Cuando se habla de amianto, casi siempre pensamos en grandes cubiertas de uralita, bajantes antiguas o depósitos de agua. Sin embargo, existen pequeñas zonas dentro de una construcción que también pueden contener este material y que suelen pasar completamente desapercibidas.
Una de ellas es la llamada rebaba de amianto.
Muchas personas no saben qué es, dónde se encuentra ni por qué puede suponer un riesgo real durante una reforma o una simple reparación.
¿Qué es la rebaba de amianto?
En construcciones antiguas con placas de fibrocemento, la rebaba suele ser la zona de unión o remate entre las placas y otros elementos de la obra, como paredes, muros o encuentros de cubierta.
Es frecuente encontrarla en:
- uniones entre placas de uralita
- encuentros entre cubierta y pared
- remates laterales de tejados
- sellados antiguos
- bordes deteriorados
- restos adheridos entre estructuras
A simple vista puede parecer un simple resto de obra, una junta vieja o un material sin importancia, pero en muchos casos contiene fibrocemento con amianto o residuos contaminados por sus fibras.
El problema: casi nadie la identifica
El gran peligro de la rebaba de amianto es precisamente ese: pasa desapercibida.
Durante una reforma, muchas veces se retiran las placas principales, pero se dejan estos pequeños remates o se manipulan sin las medidas adecuadas.
También ocurre que albañiles, propietarios o comunidades de vecinos no saben que esa zona también puede contener amianto, y la rompen, lijan o retiran como si fuera un material convencional.
Ahí es donde aparece el verdadero riesgo.
¿Por qué puede ser peligrosa?
Cuando la rebaba está deteriorada, agrietada o se rompe, puede liberar fibras microscópicas de amianto al ambiente.
Estas fibras no se ven, no tienen olor y pueden permanecer suspendidas durante horas.
Si se inhalan, pueden llegar a los pulmones y generar problemas graves de salud a largo plazo.

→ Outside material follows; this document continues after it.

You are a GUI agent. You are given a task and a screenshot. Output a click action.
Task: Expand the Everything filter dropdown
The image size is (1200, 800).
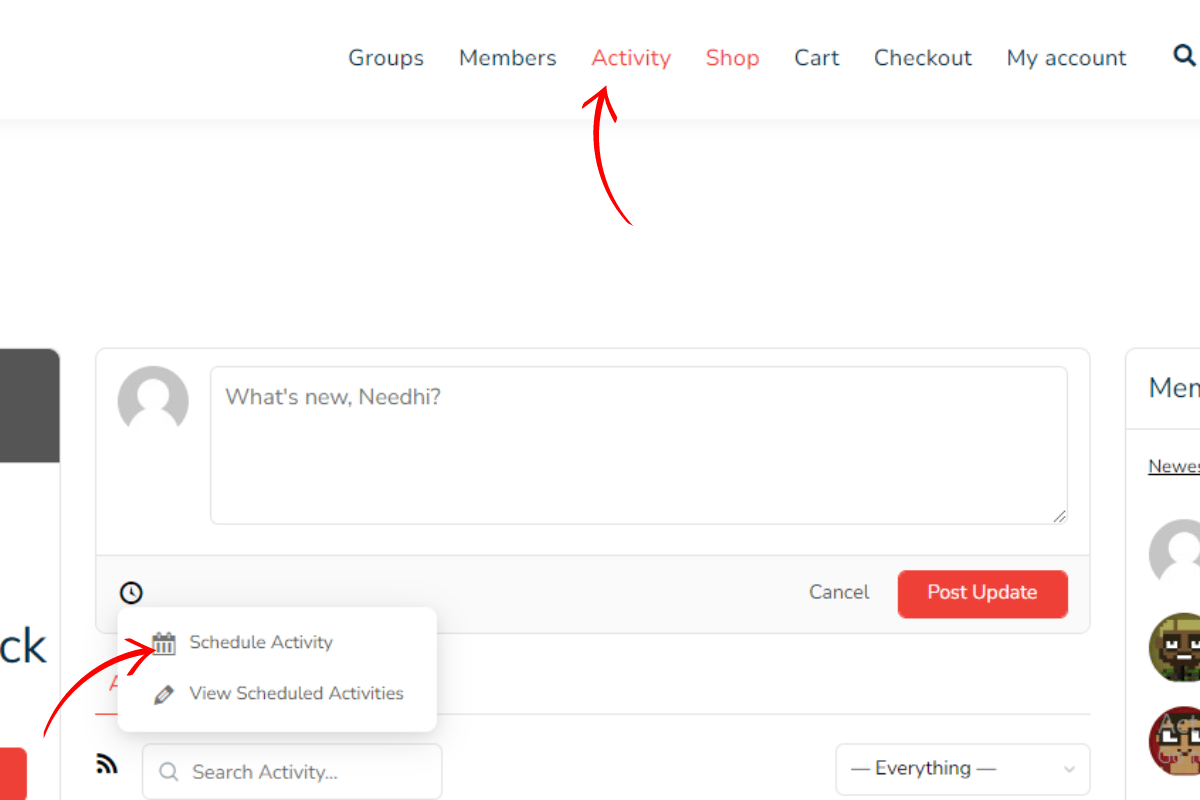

Por eso el amianto no es peligroso solo cuando se ve claramente: también lo es en pequeños restos mal identificados.
Un error muy habitual en reformas
Uno de los fallos más comunes es pensar que, al retirar la cubierta principal, ya no queda amianto en la instalación.
Pero si no se revisan los encuentros con pared, los remates o los sellados antiguos, pueden quedar restos contaminantes o producirse manipulaciones peligrosas.
En este tipo de trabajos, lo pequeño también importa.
¿Cómo debe retirarse?
Nunca debe retirarse de forma particular ni durante una obra convencional.
La retirada debe realizarla una empresa especializada, inscrita en RERA y autorizada para la gestión de amianto, siguiendo protocolos estrictos de seguridad.
Esto incluye:
- identificación previa
- delimitación de la zona
- humectación del material
- protección individual homologada
- desmontaje sin roturas innecesarias
- embolsado y transporte autorizado
No se trata solo de retirar, sino de hacerlo sin generar exposición.
En Construmaex revisamos también lo que otros no ven
Una retirada segura no consiste únicamente en desmontar una gran cubierta.
También implica detectar esos pequeños puntos donde el amianto sigue presente y donde muchas veces empieza el verdadero problema.
La rebaba de amianto es uno de ellos.
Y conocer su existencia ya es el primer paso para evitar riesgos.